I suffered with those for year, so you have my sympathy mate. Increasing my fish oils seemed to help with it though. Interval on bike then I reckon...


----------



## DannyTalent

tom jones said:


> I suffered with those for year, so you have my sympathy mate. Increasing my fish oils seemed to help with it though. Interval on bike then I reckon...


thanks mate, it is a bladdy pain because i was doing rather well on the treadmill with the HIIT but then they came back. Ill have to try that idea, do you take the caps? and what 1 min of fastest possible then say 2 mins of good pace? for how long? 30 mins?


----------



## McBain

Try HIIT on the cross trainer. Some of the programs on cross trainers are already geared towards doing this. if not just invent your own.


----------



## neildo

I got shin splints when i started cardio again....spent 75 quid on a pair of running shoes fitted to my feet shape and started to stretch lots and do more thorough warm ups....the shin problems are a thing of the past now...


----------



## DannyTalent

neildo said:


> I got shin splints when i started cardio again....spent 75 quid on a pair of running shoes fitted to my feet shape and started to stretch lots and do more thorough warm ups....the shin problems are a thing of the past now...


i have really tried everything, doing all that, got nice pair of nike shoes and i also stretch all the time. Im one of the poor fellas who suffers with it, wish i didnt love HIIT on treadmill.


----------



## M_at

Treadmill - high incline and a decent walking pace.

I know you said that you get shin splints but at a slow pace you'll gradually build up a technique and grow out of them - as you lose weight you may find that they disappear altogether.

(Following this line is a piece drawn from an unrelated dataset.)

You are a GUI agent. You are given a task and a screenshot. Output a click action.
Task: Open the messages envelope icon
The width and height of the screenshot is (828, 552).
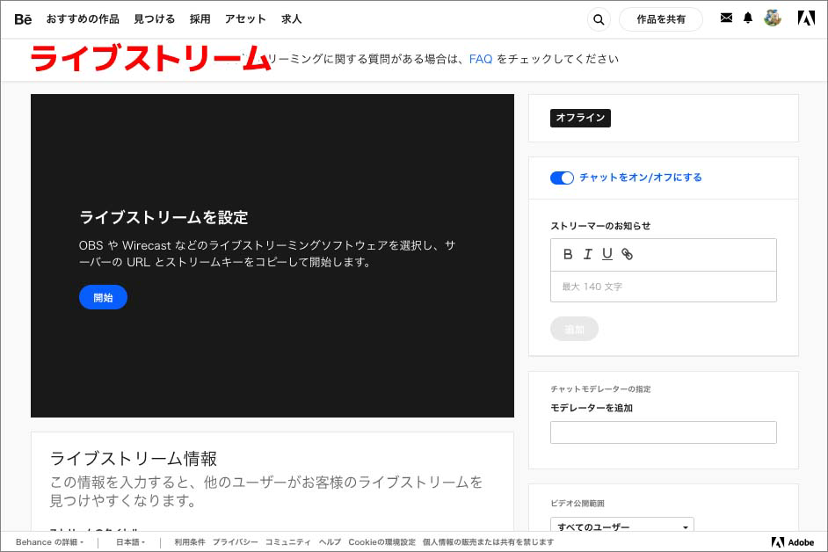click(x=726, y=18)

I used to get a terrible pain across the front of my shins just walking when I was your sort of bf %age - now I can run, ok not marathon standard, without pain!


----------



## DannyTalent

okay sounds good, i been trying HIIT on the exercise bike and im liking it, will there be a bigger fat lose with doing the high incline at a good walking pace?


----------



## martin brown

Go with X-trainer. Spending long amounts of time sat on a bike will mess you up in time. You end up with bad posture and a fat ass.

Try doing the incline walks on a fast walking speed on full incline on treadmill. Aim for 20-30 seconds of walking then jump off on the sides for 30 seconds. Do 20 mins to begin with and build it up. This is very effective.

M


----------



## DannyTalent

okay thanks ill have a go at that, first thing iv heard bad about the exercise bike but ill take your opinion in to account, thanks


----------



## M_at

martin brown said:


> Go with X-trainer. Spending long amounts of time sat on a bike will mess you up in time. You end up with bad posture and a fat ass.


So that's where my fat ass comes from!

A second vote from me for the cross trainer - it's a more rounded exercise. Bikes are fun as part of a routine if you want to go out and cycle decent distances but since I'm no longer on the bike outside the gym I'm trying to do more functional cardio.


----------



## tom jones

DannyTalent said:


> thanks mate, it is a bladdy pain because i was doing rather well on the treadmill with the HIIT but then they came back. Ill have to try that idea, do you take the caps? and what 1 min of fastest possible then say 2 mins of good pace? for how long? 30 mins?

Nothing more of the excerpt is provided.